2019年08月13日 公開
2022年07月08日 更新
写真:大坊崇
7月の参院選では、与野党の構図に大きな変化はみられなかった。そのなかで辛坊治郎氏は、「安倍政権最後の課題」は憲法9条の改正だと説く。またホルムズ海峡におけるタンカー防衛の有志連合について、一部野党が唱える批判の矛盾を指摘。日本の重大論点を徹底解説する。
※本稿は月刊誌『Voice』(2019年9月号)、辛坊治郎氏の「左派ポピュリズム台頭の萌芽」より一部抜粋・編集したものです。
聞き手:編集部(中西史也)
――参院選を乗り切った安倍首相の通算在職日数は、8月24日に佐藤栄作を抜き歴代2位に、11月20日には桂太郎を超えて憲政史上最長となります。安倍首相が自民党総裁としての任期である2021年9月までに行なうべき、「最後の課題」は何でしょうか。
【辛坊】 やはり、いまだ実現できていない憲法改正でしょう。とりわけ9条への自衛隊明記です。ただ、いまの見立てでは、衆参両院で3分の2の賛成を得て国会で発議し、国民投票で過半数を得ることはかなり難しい。
現在、衆議院では自民、公明、維新、一部無所属の「改憲勢力」が3分の2を確保していますが、参議院では今回の選挙の結果、3分の2まで4議席届いていません。
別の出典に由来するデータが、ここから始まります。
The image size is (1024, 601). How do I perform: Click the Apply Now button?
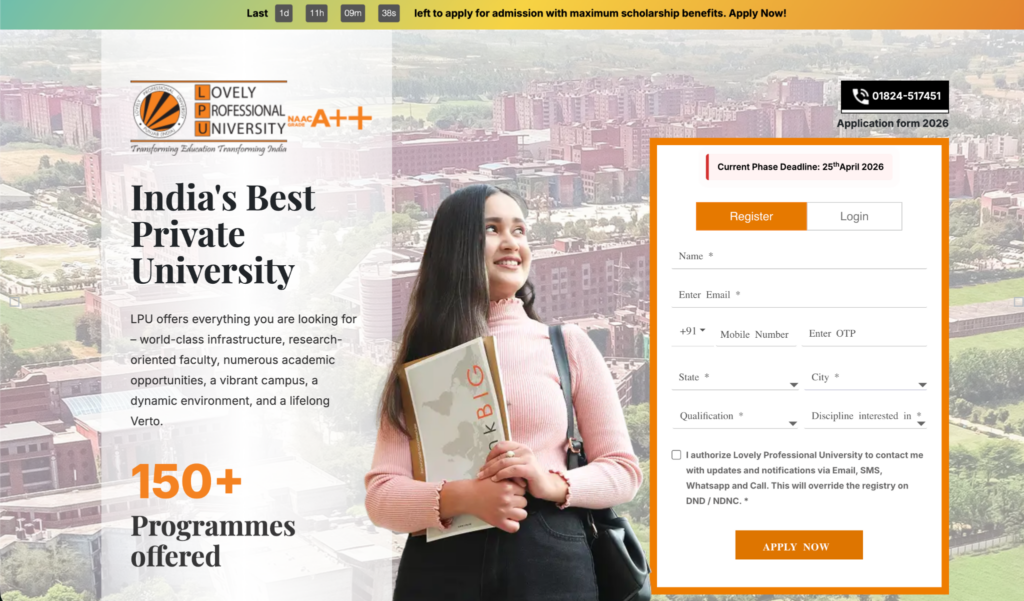(799, 545)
改憲に前向きな議員もいる国民民主と折り合いがつけられれば、物理的な議席は足ります。しかし、各党の調整を取り付けて条文案をまとめるためには、そうとうな政治力が必要です。
公明党は元来、憲法改正には懐疑的ですから、簡単には乗ってこないでしょう。
――2015年の平和安全法制で、集団的自衛権の行使を限定的にとどめることで自公が合意したように、抑制的な憲法改正案で折り合うことはないでしょうか。
【辛坊】 もし各党との合意が得られる素地ができても、国民投票で過半数を得られるほど憲法改正の機運を高めるのは難しいと思います。
安倍首相は自らの任期中に改憲を実現したい旨を語っていますが、本気でやる気があるのかどうも煮え切らない。
憲法9条の改正は自衛隊明記案以外に、戦力の不保持と交戦権の否認を記した2項の削除案など、自民党内でも意見が分かれています。
――一方で、立憲民主は安倍政権での改憲に反対、共産党は改憲の議論にすら応じない姿勢を示しています。